▸ **What you are asked to do**: Copy the records. Keep every line exactly as it is.

▸ **Entries provided**:
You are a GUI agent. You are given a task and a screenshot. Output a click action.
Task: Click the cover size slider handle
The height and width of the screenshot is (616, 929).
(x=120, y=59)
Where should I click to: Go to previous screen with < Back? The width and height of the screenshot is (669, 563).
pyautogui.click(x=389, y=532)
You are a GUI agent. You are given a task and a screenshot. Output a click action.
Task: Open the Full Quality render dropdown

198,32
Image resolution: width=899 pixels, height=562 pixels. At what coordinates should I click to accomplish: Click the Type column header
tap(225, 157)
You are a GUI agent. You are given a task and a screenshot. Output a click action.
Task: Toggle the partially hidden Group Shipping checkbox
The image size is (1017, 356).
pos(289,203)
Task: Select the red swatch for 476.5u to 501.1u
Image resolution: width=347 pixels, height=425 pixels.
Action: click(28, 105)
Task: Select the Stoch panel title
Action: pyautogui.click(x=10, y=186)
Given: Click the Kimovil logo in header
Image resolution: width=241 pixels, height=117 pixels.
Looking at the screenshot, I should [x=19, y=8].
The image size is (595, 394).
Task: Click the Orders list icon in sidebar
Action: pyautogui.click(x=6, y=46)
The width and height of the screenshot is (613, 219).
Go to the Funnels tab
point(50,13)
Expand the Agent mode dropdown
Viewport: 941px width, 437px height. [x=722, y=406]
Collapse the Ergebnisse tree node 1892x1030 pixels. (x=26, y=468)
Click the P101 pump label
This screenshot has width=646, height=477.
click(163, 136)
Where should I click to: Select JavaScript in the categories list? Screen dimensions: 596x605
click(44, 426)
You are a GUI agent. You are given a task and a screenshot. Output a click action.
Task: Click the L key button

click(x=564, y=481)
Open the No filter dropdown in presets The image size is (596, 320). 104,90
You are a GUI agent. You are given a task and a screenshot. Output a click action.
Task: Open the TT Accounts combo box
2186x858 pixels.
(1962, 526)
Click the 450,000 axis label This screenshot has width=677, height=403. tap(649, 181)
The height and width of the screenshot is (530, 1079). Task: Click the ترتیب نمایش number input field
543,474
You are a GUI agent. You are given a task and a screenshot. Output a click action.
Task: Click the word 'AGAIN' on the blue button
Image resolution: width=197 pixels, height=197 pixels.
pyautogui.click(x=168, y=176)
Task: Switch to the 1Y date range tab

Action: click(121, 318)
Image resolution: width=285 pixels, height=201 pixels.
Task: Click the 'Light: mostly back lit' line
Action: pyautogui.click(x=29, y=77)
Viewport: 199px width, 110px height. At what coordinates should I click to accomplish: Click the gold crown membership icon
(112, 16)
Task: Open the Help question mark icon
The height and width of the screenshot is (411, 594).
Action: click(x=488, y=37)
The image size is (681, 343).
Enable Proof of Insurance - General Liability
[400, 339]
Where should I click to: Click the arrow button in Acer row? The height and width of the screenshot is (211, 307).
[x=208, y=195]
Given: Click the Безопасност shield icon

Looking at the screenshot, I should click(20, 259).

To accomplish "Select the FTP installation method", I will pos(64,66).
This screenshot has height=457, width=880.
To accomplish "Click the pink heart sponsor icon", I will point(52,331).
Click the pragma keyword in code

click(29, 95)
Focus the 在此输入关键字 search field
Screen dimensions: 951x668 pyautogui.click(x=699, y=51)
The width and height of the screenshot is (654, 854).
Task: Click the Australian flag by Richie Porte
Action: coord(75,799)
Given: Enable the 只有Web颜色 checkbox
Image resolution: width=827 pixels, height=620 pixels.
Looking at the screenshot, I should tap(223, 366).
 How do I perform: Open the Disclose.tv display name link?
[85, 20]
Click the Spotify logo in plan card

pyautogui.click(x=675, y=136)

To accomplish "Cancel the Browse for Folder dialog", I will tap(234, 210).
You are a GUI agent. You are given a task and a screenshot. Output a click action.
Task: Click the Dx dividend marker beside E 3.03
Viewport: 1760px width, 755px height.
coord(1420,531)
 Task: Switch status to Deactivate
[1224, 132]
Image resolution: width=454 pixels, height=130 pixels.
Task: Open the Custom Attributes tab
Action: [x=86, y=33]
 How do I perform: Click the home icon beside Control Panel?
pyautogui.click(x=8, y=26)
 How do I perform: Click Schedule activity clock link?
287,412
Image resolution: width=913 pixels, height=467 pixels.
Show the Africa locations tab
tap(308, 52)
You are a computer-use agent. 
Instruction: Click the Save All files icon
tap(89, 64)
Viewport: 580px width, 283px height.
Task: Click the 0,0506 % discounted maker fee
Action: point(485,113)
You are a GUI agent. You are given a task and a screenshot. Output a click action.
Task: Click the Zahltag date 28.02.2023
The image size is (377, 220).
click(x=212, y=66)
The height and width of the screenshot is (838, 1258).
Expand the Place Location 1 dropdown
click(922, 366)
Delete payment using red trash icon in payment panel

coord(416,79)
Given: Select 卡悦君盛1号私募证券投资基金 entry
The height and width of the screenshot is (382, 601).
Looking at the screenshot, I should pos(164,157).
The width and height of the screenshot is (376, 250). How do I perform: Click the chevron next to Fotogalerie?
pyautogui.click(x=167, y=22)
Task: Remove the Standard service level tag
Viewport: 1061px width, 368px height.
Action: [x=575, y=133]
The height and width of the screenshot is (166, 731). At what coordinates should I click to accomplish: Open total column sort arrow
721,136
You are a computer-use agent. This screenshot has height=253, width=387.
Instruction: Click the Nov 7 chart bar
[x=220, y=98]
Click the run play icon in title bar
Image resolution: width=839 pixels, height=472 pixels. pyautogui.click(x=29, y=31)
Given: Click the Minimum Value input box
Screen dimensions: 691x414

▸ **Your response**:
You are a GUI agent. You are given a task and a screenshot. Output a click action.
Task: Click the cover size slider handle
The height and width of the screenshot is (616, 929).
(x=120, y=59)
Where should I click to: Go to previous screen with < Back? The width and height of the screenshot is (669, 563).
pyautogui.click(x=389, y=532)
You are a GUI agent. You are given a task and a screenshot. Output a click action.
Task: Open the Full Quality render dropdown

198,32
Image resolution: width=899 pixels, height=562 pixels. At what coordinates should I click to accomplish: Click the Type column header
tap(225, 157)
You are a GUI agent. You are given a task and a screenshot. Output a click action.
Task: Toggle the partially hidden Group Shipping checkbox
The image size is (1017, 356).
pos(289,203)
Task: Select the red swatch for 476.5u to 501.1u
Image resolution: width=347 pixels, height=425 pixels.
Action: click(28, 105)
Task: Select the Stoch panel title
Action: pyautogui.click(x=10, y=186)
Given: Click the Kimovil logo in header
Image resolution: width=241 pixels, height=117 pixels.
Looking at the screenshot, I should [x=19, y=8].
The image size is (595, 394).
Task: Click the Orders list icon in sidebar
Action: pyautogui.click(x=6, y=46)
The width and height of the screenshot is (613, 219).
Go to the Funnels tab
point(50,13)
Expand the Agent mode dropdown
Viewport: 941px width, 437px height. [x=722, y=406]
Collapse the Ergebnisse tree node 1892x1030 pixels. (x=26, y=468)
Click the P101 pump label
This screenshot has width=646, height=477.
click(163, 136)
Where should I click to: Select JavaScript in the categories list? Screen dimensions: 596x605
click(44, 426)
You are a GUI agent. You are given a task and a screenshot. Output a click action.
Task: Click the L key button

click(x=564, y=481)
Open the No filter dropdown in presets The image size is (596, 320). 104,90
You are a GUI agent. You are given a task and a screenshot. Output a click action.
Task: Open the TT Accounts combo box
2186x858 pixels.
(1962, 526)
Click the 450,000 axis label This screenshot has width=677, height=403. tap(649, 181)
The height and width of the screenshot is (530, 1079). Task: Click the ترتیب نمایش number input field
543,474
You are a GUI agent. You are given a task and a screenshot. Output a click action.
Task: Click the word 'AGAIN' on the blue button
Image resolution: width=197 pixels, height=197 pixels.
pyautogui.click(x=168, y=176)
Task: Switch to the 1Y date range tab

Action: click(121, 318)
Image resolution: width=285 pixels, height=201 pixels.
Task: Click the 'Light: mostly back lit' line
Action: pyautogui.click(x=29, y=77)
Viewport: 199px width, 110px height. At what coordinates should I click to accomplish: Click the gold crown membership icon
(112, 16)
Task: Open the Help question mark icon
The height and width of the screenshot is (411, 594).
Action: click(x=488, y=37)
The image size is (681, 343).
Enable Proof of Insurance - General Liability
[400, 339]
Where should I click to: Click the arrow button in Acer row? The height and width of the screenshot is (211, 307).
[x=208, y=195]
Given: Click the Безопасност shield icon

Looking at the screenshot, I should click(20, 259).

To accomplish "Select the FTP installation method", I will pos(64,66).
This screenshot has height=457, width=880.
To accomplish "Click the pink heart sponsor icon", I will point(52,331).
Click the pragma keyword in code

click(29, 95)
Focus the 在此输入关键字 search field
Screen dimensions: 951x668 pyautogui.click(x=699, y=51)
The width and height of the screenshot is (654, 854).
Task: Click the Australian flag by Richie Porte
Action: coord(75,799)
Given: Enable the 只有Web颜色 checkbox
Image resolution: width=827 pixels, height=620 pixels.
Looking at the screenshot, I should tap(223, 366).
 How do I perform: Open the Disclose.tv display name link?
[85, 20]
Click the Spotify logo in plan card

pyautogui.click(x=675, y=136)

To accomplish "Cancel the Browse for Folder dialog", I will tap(234, 210).
You are a GUI agent. You are given a task and a screenshot. Output a click action.
Task: Click the Dx dividend marker beside E 3.03
Viewport: 1760px width, 755px height.
coord(1420,531)
 Task: Switch status to Deactivate
[1224, 132]
Image resolution: width=454 pixels, height=130 pixels.
Task: Open the Custom Attributes tab
Action: [x=86, y=33]
 How do I perform: Click the home icon beside Control Panel?
pyautogui.click(x=8, y=26)
 How do I perform: Click Schedule activity clock link?
287,412
Image resolution: width=913 pixels, height=467 pixels.
Show the Africa locations tab
tap(308, 52)
You are a computer-use agent. 
Instruction: Click the Save All files icon
tap(89, 64)
Viewport: 580px width, 283px height.
Task: Click the 0,0506 % discounted maker fee
Action: point(485,113)
You are a GUI agent. You are given a task and a screenshot. Output a click action.
Task: Click the Zahltag date 28.02.2023
The image size is (377, 220).
click(x=212, y=66)
The height and width of the screenshot is (838, 1258).
Expand the Place Location 1 dropdown
click(922, 366)
Delete payment using red trash icon in payment panel

coord(416,79)
Given: Select 卡悦君盛1号私募证券投资基金 entry
The height and width of the screenshot is (382, 601).
Looking at the screenshot, I should pos(164,157).
The width and height of the screenshot is (376, 250). How do I perform: Click the chevron next to Fotogalerie?
pyautogui.click(x=167, y=22)
Task: Remove the Standard service level tag
Viewport: 1061px width, 368px height.
Action: [x=575, y=133]
The height and width of the screenshot is (166, 731). At what coordinates should I click to accomplish: Open total column sort arrow
721,136
You are a computer-use agent. This screenshot has height=253, width=387.
Instruction: Click the Nov 7 chart bar
[x=220, y=98]
Click the run play icon in title bar
Image resolution: width=839 pixels, height=472 pixels. pyautogui.click(x=29, y=31)
Given: Click the Minimum Value input box
Screen dimensions: 691x414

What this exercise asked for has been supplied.